Thank you! so, cos(A-B) = 1 is that by convention? or in this particular question?

Have a goodnight tiny-tim!

actually, now that you put it that way, I'm not so sure that if sin A = sin B, then A = B. for example, i can think of an instance in which sin A = sin b, but A != B, specifically, sin pi = sin 2pi = 0, but clearly pi != 2pi. perhaps tiny-tim could shed some light on this...i don't want to dole out false information if i can help it.
*EDIT* - it appears tiny-tim has shed some light on the subject, and he mentioned just what i was getting at above - that A does not necessarily equal B just b/c sin A = sin B. perhaps it is best to do what he suggested and draw a diagram to see exactly when sin θ = cos θ. and you'll find that sin θ = sin θ for infinitely many values of A and B...and those values for A and B will be at regular intervals.

an extra hint: the diagram/graph you'll want to sketch is the "unit circle." you should find four different angles around the unit circle such that sin θ = con θ, one in each quadrant.

Thanks for the heads up! i guess i'll have to remember that cos(A)-cos(B) = 0 : cos(A - B) = 1

Yes, i drew a graph, well used technology, but i want to see how to do it algebraically, without the need of a graph.. in case i don't have the time to draw one :/

Thanks so much !

 

[94JZA80]

so, cos(A-B) = 1 is that by convention? or in this particular question?
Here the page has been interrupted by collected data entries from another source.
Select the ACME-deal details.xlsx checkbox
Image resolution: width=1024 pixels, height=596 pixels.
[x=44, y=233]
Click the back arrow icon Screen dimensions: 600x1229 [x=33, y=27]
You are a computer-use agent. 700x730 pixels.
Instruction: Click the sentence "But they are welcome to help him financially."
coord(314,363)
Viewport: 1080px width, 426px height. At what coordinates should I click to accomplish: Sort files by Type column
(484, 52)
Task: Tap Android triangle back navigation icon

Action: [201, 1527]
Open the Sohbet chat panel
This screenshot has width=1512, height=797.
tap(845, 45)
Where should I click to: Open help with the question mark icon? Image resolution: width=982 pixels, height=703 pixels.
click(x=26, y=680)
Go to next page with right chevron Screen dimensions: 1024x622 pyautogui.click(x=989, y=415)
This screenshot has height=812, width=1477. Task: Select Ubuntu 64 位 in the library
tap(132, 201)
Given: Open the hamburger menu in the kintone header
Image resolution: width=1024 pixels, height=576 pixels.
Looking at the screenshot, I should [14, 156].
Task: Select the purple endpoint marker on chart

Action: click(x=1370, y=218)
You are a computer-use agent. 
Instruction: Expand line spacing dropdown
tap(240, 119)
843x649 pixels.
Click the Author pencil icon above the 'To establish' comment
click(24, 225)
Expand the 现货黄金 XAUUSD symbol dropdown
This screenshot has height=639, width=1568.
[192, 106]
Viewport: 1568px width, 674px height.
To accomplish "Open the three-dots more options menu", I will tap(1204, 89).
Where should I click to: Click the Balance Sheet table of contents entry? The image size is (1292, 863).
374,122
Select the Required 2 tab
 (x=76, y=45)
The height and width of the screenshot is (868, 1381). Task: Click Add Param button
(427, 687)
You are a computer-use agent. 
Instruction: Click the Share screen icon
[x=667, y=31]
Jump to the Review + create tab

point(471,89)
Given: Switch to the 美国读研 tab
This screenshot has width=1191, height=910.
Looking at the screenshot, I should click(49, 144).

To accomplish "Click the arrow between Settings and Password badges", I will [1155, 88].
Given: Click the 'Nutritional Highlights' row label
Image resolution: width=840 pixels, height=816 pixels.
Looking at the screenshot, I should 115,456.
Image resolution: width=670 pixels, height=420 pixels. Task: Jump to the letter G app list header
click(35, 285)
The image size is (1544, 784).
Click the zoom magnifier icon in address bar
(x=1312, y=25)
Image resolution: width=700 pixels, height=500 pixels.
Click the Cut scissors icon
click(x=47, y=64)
think about it...if A = B, then A-B = 0. hence cos(A-B) = cos 0 = 1

Yes, i drew a graph, well used technology, but i want to see how to do it algebraically, without the need of a graph.. in case i don't have the time to draw one :/

Thanks so much !

well since i was initially incorrect in my assumption that if sin A = sin B, then A = B (since it is only sometimes true, and not always true), i have to assume that its necessary to perform the inverse trig operator in order to eliminate the trig operators on each side of the equation and solve for b algebraically. however, it appears to me that if you've been able to manipulate the equation into the form sin A = sin B, then applying the arcsin operator to both sides of the equation would yield A = B anyways. and so i think that i originally managed to get from one step to the next correctly, and was just lucky that my incorrect reasoning yielded the same result.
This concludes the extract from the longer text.